> **Task item**: For the entries below, report every line that includes the word "agent".

> **Stored data**:
──────────

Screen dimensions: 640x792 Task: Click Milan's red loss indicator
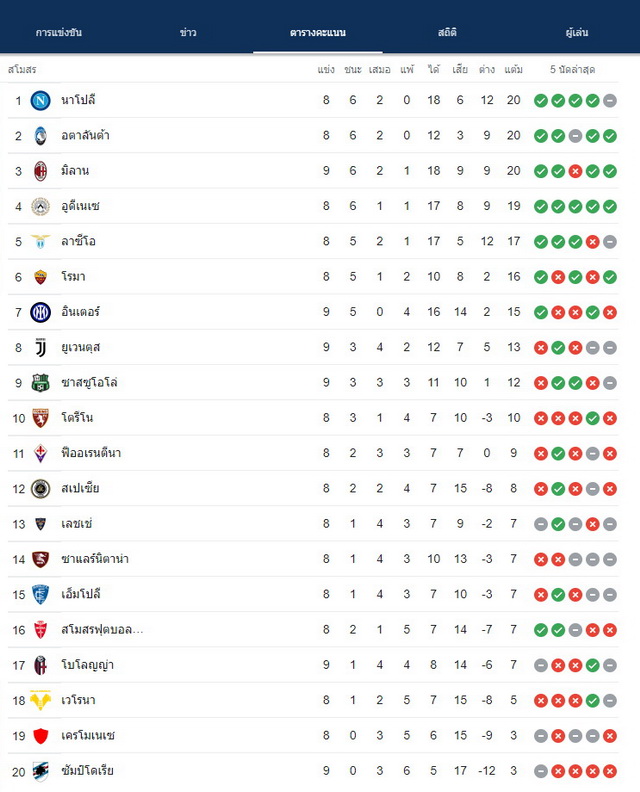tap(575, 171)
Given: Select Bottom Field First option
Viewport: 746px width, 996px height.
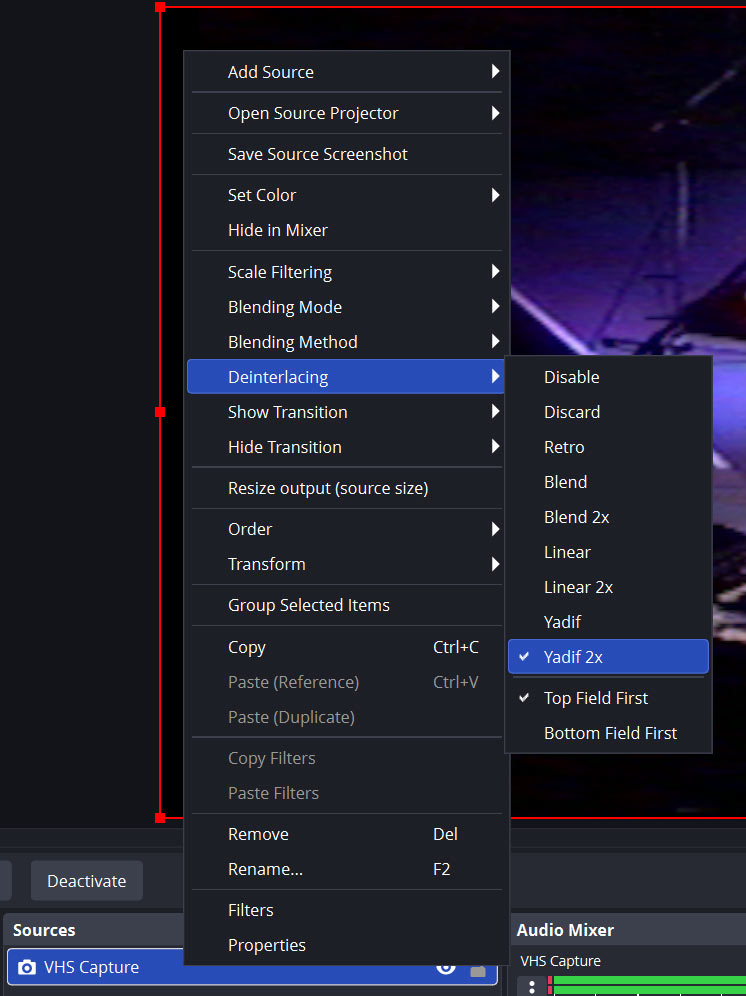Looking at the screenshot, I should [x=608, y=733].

──────────

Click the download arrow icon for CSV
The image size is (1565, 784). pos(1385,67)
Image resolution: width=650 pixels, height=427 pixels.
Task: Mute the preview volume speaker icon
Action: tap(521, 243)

──────────

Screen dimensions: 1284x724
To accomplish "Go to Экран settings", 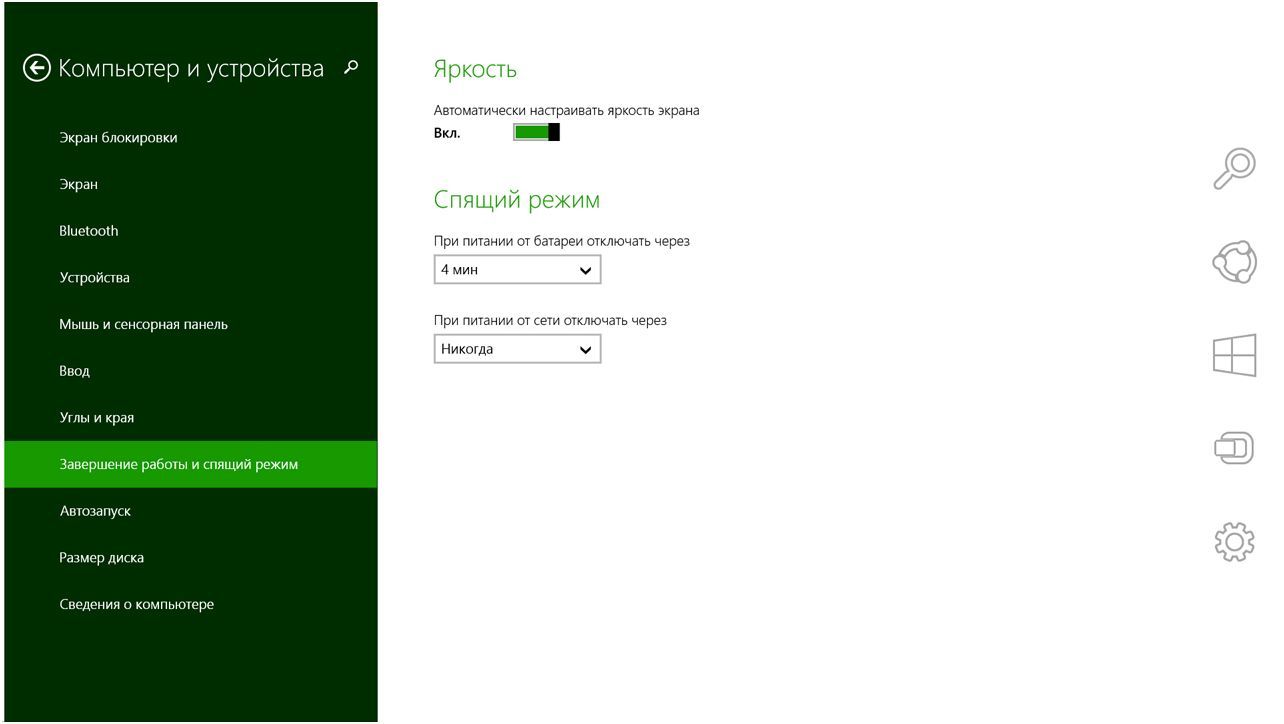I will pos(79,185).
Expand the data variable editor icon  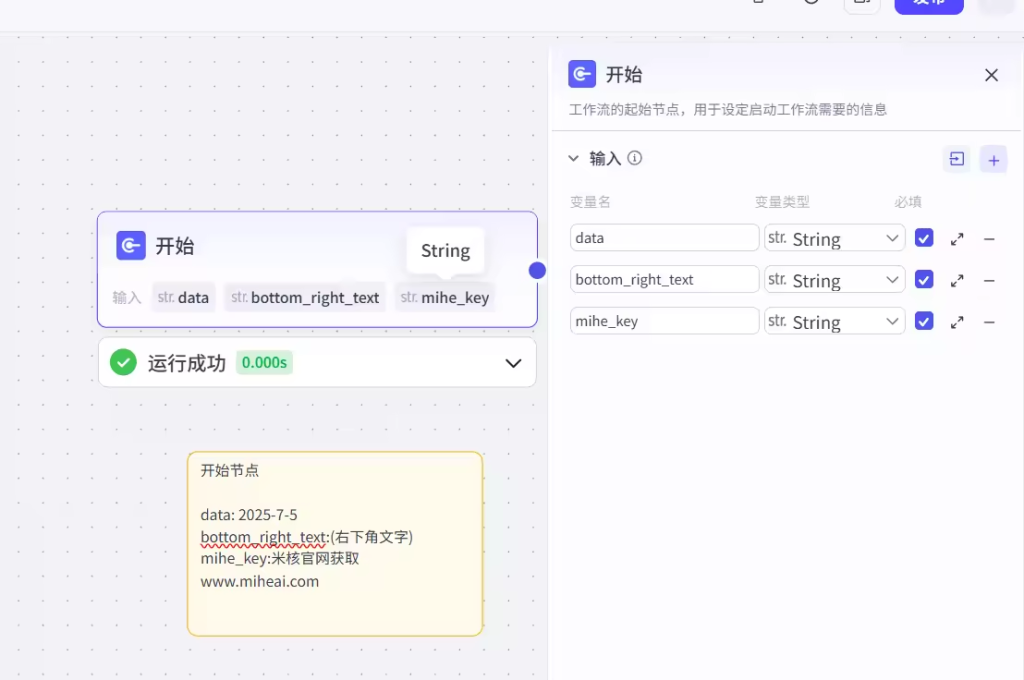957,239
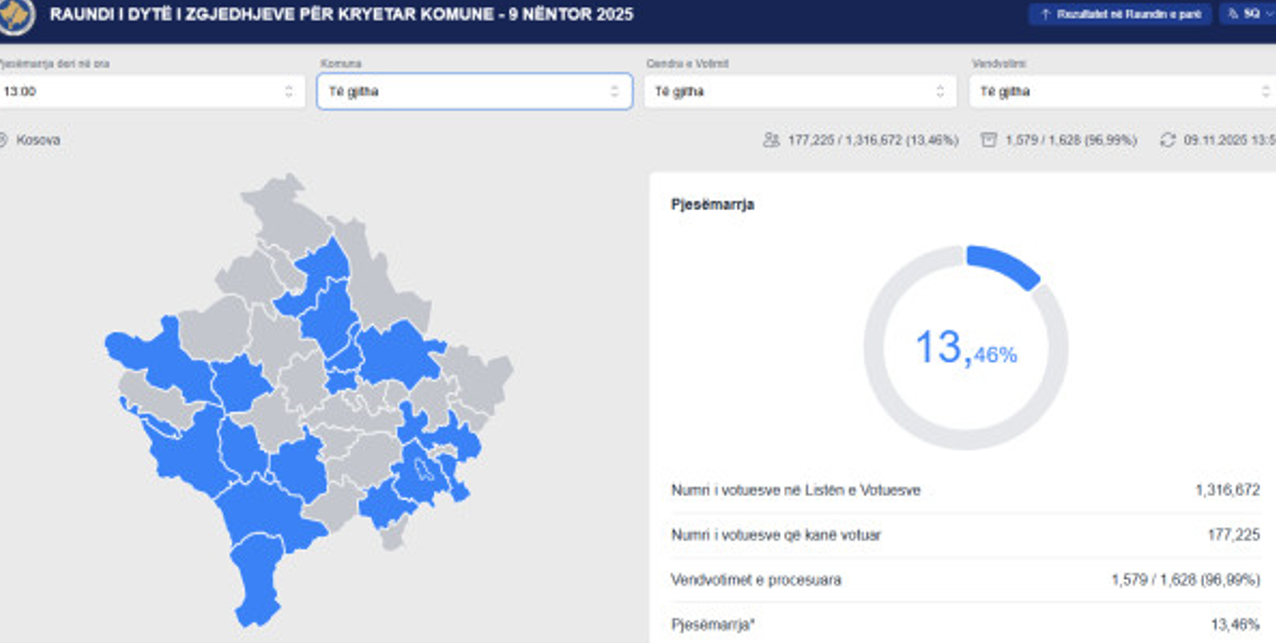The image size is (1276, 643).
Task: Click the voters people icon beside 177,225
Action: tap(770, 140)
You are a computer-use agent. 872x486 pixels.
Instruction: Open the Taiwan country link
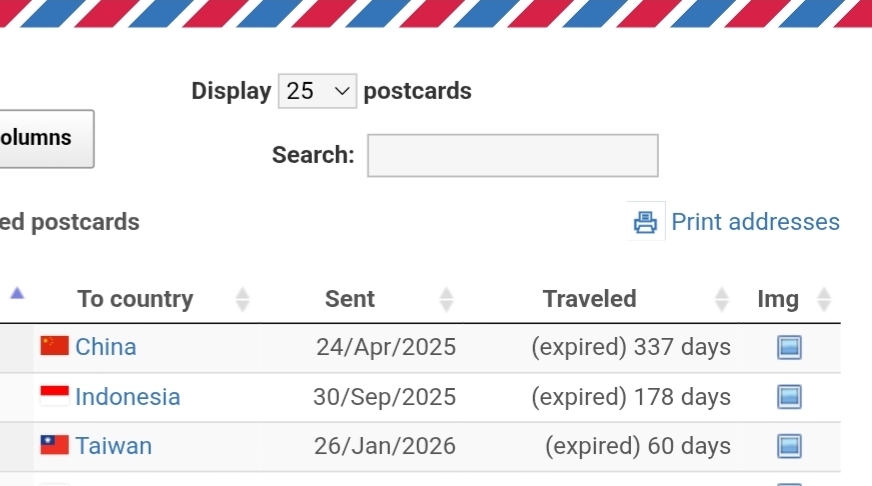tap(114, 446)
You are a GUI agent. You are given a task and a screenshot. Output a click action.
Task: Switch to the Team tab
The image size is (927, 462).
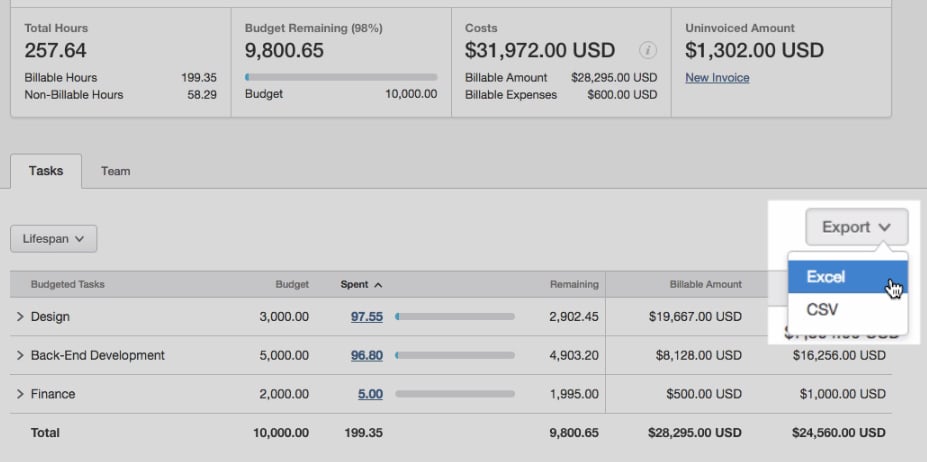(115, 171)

──────────

> **Expected output**:
You are a computer-use agent. 872x486 pixels.
You are a GUI agent. You are given a task and a screenshot. Output a click action.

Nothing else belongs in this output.